Southwest also now estimates first-quarter unit costs to increase about 10%, compared with its previous forecast of about 6% because of flight cancellations. This figure excludes fuel costs and profit-sharing expenses.
Shares of Southwest were up 2% at $49.70, reversing earlier losses.
US airlines and manufacturers, along with Wall Street, have been slow to estimate losses from the fall-out of the Ethiopian Airlines crash on March 10, which killed 157 and led to the worldwide grounding of Boeing’s new MAX jets.
Southwest said of its expected cancellations, about 3,800 would be weather-related and about 2,800 due to unscheduled maintenance disruptions and the grounding of the 737 MAX 8.
Its larger rival, American Airlines, has so far said only that it was cancelling about 90 flights a day as a result of the grounding of its own 24 Boeing 737 MAX planes. The third-biggest US carrier United Airlines has 14 of the planes.
“The impacts associated with the MAX are contained to Southwest, American, and United, though are most acute for Southwest as per today’s update,” Morgan Stanley analyst Rajeev Lalwani said.
Tough April for airlines
This week, Boeing is briefing airlines on software and training updates for the MAX, with more than 200 airline pilots, technical experts and regulators from around the world due to visit the Washington, facility where the 737 is assembled.

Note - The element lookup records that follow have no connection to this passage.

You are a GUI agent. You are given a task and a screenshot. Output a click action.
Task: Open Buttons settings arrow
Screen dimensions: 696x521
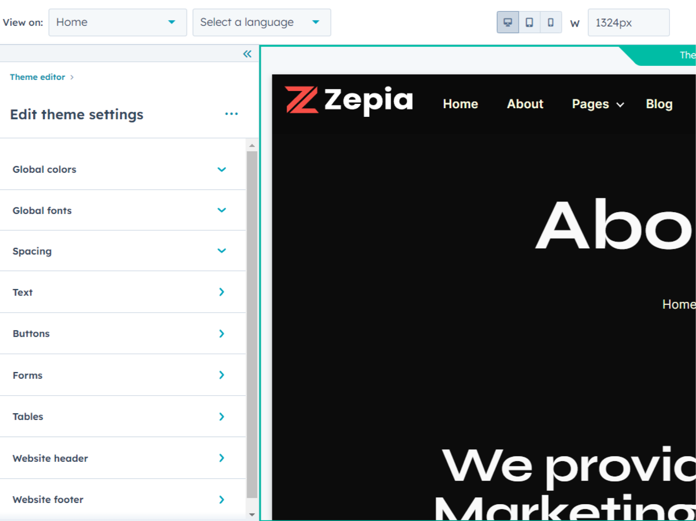(221, 334)
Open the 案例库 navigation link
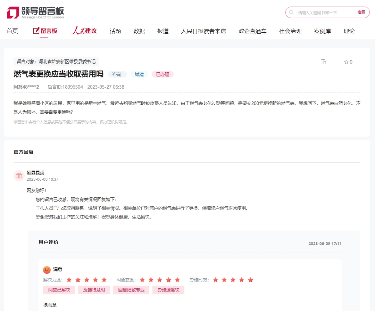 point(322,31)
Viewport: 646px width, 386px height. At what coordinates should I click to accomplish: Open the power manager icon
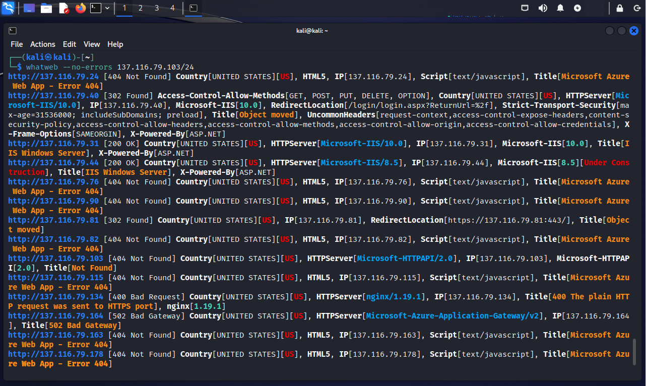tap(577, 8)
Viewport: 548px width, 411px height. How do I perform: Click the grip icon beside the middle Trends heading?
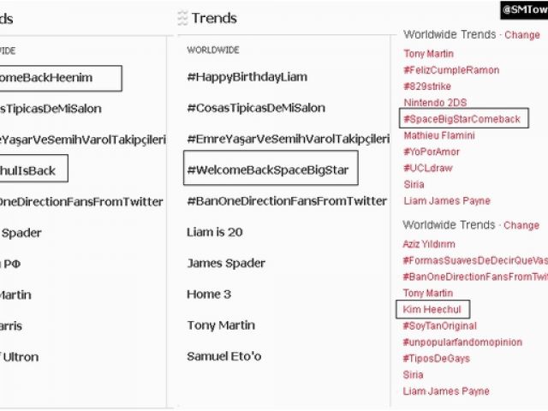point(182,18)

As well as approval from the US Federal Aviation Administration (FAA), any MAX software fixes will need a green light from governments around the world, which could take months.
While shares of the world’s biggest plane manufacturer have fallen about 12% since the March 10 crash, Wall Street has been slow to predict major financial implications.
“[Our] base case is a multiple-month grounding punctuated by a manageable fix; meaning the stock can resume its move into the $400s with a path to more than $500,” analysts from US bank Citi said.
Another Wall Street analyst, Cowen’s Cai von Rumohr, said most of the immediate impact on airlines is likely to be in March and April given the leisure-oriented spring break travel period.
“We still see a tough first quarter, marred by the government shutdown, weather, and MAX grounding; and the second quarter will be affected throughout at least April, probably longer,” he said.
Boeing is due to brief pilots and a US senate hearing with the FAA later on Wednesday. Boeing shares were marginally down at $370 on Wednesday. Since the Ethiopian Airlines crash on March 10, the stock has tumbled 12.3%.